Next Previous Contents

## 4.Data Types and Literal Constants

The current implementation of the S-Lang language permits up to 65535 distinct data types, including predefined data types such as integer and floating point, as well as specialized application-specific data types. It is also possible to create new data types in the language using the `typedef` mechanism.

Literal constants are objects such as the integer 3 or the string `"hello"`. The actual data type given to a literal constant depends upon the syntax of the constant. The following sections describe the syntax of literals of specific data types.

## 4.1Predefined Data Types

The current version of S-Lang defines integer, floating point, complex, and string types. It also defines special purpose data types such as `Null_Type`, `DataType_Type`, and `Ref_Type`. These types are discussed below.

### Integers

The S-Lang language supports both signed and unsigned characters, short integer, long integer, and long long integer types. On most 32 bit systems, there is no difference between an integer and a long integer; however, they may differ on 16 and 64 bit systems.

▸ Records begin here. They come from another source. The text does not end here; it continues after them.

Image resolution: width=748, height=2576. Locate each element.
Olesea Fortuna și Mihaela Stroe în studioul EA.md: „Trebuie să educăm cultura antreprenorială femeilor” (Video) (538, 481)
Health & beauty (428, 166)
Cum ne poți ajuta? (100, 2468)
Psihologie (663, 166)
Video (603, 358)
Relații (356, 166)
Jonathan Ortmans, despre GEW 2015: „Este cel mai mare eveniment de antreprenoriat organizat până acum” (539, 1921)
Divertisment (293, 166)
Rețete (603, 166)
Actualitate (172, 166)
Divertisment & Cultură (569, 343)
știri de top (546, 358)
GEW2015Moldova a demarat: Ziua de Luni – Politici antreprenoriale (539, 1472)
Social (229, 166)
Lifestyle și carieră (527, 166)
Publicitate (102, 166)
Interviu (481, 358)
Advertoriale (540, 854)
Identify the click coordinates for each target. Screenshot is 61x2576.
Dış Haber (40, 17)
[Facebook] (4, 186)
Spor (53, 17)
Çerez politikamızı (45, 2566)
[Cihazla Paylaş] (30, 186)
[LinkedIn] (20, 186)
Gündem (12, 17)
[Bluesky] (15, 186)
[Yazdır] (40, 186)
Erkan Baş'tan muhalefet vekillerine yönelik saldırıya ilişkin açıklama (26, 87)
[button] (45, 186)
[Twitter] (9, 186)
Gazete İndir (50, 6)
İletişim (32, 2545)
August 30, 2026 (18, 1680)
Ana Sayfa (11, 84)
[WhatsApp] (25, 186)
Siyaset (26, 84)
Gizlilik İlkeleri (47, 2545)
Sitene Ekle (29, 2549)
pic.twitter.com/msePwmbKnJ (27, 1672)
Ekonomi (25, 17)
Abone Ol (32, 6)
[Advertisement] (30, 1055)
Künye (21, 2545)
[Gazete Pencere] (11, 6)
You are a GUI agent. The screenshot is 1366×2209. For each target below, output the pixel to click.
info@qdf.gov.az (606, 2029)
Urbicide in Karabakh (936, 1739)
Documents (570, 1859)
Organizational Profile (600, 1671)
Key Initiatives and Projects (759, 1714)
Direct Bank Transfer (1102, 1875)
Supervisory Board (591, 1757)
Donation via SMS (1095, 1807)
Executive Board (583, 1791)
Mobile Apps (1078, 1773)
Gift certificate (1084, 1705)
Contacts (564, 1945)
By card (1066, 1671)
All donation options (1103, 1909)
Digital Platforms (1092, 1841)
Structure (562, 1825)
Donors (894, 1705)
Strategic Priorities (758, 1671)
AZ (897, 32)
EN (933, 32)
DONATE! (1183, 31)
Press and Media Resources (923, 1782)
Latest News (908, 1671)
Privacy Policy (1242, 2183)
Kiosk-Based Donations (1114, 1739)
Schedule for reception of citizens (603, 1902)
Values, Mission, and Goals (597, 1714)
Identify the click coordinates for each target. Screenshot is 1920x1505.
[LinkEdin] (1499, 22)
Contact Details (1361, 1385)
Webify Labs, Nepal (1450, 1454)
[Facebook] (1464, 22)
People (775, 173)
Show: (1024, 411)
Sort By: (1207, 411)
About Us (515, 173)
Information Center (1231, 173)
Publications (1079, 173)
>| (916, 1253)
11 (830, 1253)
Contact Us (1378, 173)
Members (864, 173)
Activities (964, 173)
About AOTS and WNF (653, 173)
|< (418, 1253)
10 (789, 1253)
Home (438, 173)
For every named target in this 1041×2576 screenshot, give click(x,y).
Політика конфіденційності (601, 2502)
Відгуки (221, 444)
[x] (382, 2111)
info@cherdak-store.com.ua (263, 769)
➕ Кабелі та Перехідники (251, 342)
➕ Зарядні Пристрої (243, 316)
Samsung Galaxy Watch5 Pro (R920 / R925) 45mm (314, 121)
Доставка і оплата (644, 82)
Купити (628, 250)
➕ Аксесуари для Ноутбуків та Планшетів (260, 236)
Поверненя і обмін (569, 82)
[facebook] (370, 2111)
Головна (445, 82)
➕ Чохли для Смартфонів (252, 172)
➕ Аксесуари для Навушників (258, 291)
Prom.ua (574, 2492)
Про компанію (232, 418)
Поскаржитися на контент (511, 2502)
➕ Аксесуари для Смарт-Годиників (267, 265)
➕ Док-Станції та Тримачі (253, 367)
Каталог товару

Generally speaking, on a 16 bit system, plain integers are 16 bit quantities with a range of -32767 to 32767. On a 32 bit system, plain integers range from -2147483648 to 2147483647.

An plain integer literal can be specified in one of several ways:

• As a decimal (base 10) integer consisting of the characters 0 through 9, e.g., 127. An integer specified this way cannot begin with a leading 0. That is, 0127 is not the same as 127.
• Using hexadecimal (base 16) notation consisting of the characters 0 to 9 and `A` through `F`. The hexadecimal number must be preceded by the characters `0x`. For example, `0x7F` specifies an integer using hexadecimal notation and has the same value as decimal 127.
• In Octal notation using characters 0 through 7. The Octal number must begin with a leading 0. For example, 0177 and 127 represent the same integer.
• In Binary notation using characters 0 and 1 with the `0b` prefix. For example, 21 may be expressed in binary using `0b10101`.

Short, long, long long, and unsigned types may be specified by using the proper suffixes: `L` indicates that the integer is a long integer, `LL` indicates a long long integer, `h` indicates that the integer is a short integer, and `U` indicates that it is unsigned. For example, `1UL` specifies an unsigned long integer.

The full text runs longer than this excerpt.